Winston's War_ Churchill, 1940-1945 - Max Hastings [12]
On May 14, for the first time Churchill glimpsed the immensity of the Allies’ peril. Paul Reynaud, France’s prime minister, telephoned from Paris, reporting the German breakthrough and asking for the immediate dispatch of a further ten RAF fighter squadrons. The Chiefs of Staff Committee and the War Cabinet, which met successively at six and seven o’clock, agreed that Britain’s home defences should not be thus weakened. At seven the next morning, May 15, Reynaud telephoned personally to Churchill. The Frenchman spoke emotionally, asserting in English: “the battle is lost.” Churchill urged him to steady himself, pointing out that only a small part of the French army was engaged, while the German spearheads were now far extended and thus should be vulnerable to flank attack.
When Churchill reported the conversation to his political and military chiefs, the question of further air support was raised once more. Churchill was briefly minded to accede to Reynaud’s pleas. But Chamberlain sided with Air Chief Marshal Sir Hugh Dowding, C-in-C of Fighter Command, who passionately demurred. No further fighters were committed. That day Jock Colville, the prime minister’s twenty-five-year-old junior private secretary and an aspiring Pepys, noted in his diary the understated concerns of Maj. Gen. Hastings “Pug” Ismay, chief of staff to Churchill in his capacity as minister of defence. Ismay was “not too happy about the military44 situation. He says the French are not fighting properly: they are, he points out, a volatile race and it may take them some time to get into a warlike mood.”
Sluggish perception lagged behind dreadful reality. Churchill cabled to President Franklin Roosevelt: “I think myself that the battle45 on land has only just begun, and I should like to see the masses engage. Up to the present, Hitler is working with specialized units in tanks and air.” He appealed for American aid, and for the first time begged the loan of fifty old destroyers. Washington had already vetoed a request that a British aircraft carrier should dock at an American port to embark fully assembled, battle-ready fighters. This would breach the U.S. Neutrality Act, said the president. So, too, he decided, would the dispatch of destroyers.

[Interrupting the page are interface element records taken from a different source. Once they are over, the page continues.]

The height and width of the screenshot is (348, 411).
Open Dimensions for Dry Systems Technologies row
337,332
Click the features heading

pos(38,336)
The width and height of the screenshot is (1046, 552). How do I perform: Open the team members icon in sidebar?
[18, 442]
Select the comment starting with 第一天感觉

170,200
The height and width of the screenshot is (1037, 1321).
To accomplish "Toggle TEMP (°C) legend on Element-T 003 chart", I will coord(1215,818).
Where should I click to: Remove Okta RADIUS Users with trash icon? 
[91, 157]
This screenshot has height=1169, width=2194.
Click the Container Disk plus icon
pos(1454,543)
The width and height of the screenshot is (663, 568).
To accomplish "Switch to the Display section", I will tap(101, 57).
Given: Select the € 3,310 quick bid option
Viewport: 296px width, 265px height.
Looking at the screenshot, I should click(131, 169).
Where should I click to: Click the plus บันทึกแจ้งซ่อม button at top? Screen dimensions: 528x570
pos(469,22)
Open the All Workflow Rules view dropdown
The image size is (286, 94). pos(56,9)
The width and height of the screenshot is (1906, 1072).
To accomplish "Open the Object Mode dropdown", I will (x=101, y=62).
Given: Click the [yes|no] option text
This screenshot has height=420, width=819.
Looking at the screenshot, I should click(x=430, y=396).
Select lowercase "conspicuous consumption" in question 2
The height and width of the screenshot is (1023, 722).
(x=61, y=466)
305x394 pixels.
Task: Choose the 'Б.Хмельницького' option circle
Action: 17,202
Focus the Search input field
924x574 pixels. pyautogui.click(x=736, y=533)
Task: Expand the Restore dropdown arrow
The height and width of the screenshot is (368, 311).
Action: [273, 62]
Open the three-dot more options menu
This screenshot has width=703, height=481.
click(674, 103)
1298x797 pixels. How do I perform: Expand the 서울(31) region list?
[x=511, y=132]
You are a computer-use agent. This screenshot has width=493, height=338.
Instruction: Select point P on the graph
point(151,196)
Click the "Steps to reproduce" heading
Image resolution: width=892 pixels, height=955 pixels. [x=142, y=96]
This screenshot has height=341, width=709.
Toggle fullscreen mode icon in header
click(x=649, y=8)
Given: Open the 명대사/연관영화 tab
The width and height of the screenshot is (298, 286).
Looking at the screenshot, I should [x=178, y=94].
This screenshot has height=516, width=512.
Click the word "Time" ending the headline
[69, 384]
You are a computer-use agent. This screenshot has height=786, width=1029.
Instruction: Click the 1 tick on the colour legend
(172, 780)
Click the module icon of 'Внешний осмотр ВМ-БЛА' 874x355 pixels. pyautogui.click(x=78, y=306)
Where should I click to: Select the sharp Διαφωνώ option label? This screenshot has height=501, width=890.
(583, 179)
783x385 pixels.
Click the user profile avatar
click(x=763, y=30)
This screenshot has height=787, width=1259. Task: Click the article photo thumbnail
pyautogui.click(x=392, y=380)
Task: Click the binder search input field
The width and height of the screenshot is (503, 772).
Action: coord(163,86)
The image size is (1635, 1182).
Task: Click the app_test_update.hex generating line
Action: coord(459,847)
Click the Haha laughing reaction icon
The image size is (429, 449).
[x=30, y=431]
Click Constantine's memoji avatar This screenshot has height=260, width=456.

In France on May 15, the RAF’s inadequate Battle and Blenheim bombers suffered devastating losses while attempting to break the Germans’ Meuse pontoon bridges. A watching panzer officer wrote: “The summer landscape46 with the quietly flowing river, the light green of the meadows bordered by the darker summits of the more distant heights, spanned by a brilliantly blue sky, is filled with the racket of war … Again and again an enemy aircraft crashes out of the sky, dragging a long black plume of smoke behind it … Occasionally from the falling machines one or two white parachutes release themselves and float slowly to earth.” The RAF’s sacrifice was anyway too late. Much of the German armour was already across the Meuse, and racing westward.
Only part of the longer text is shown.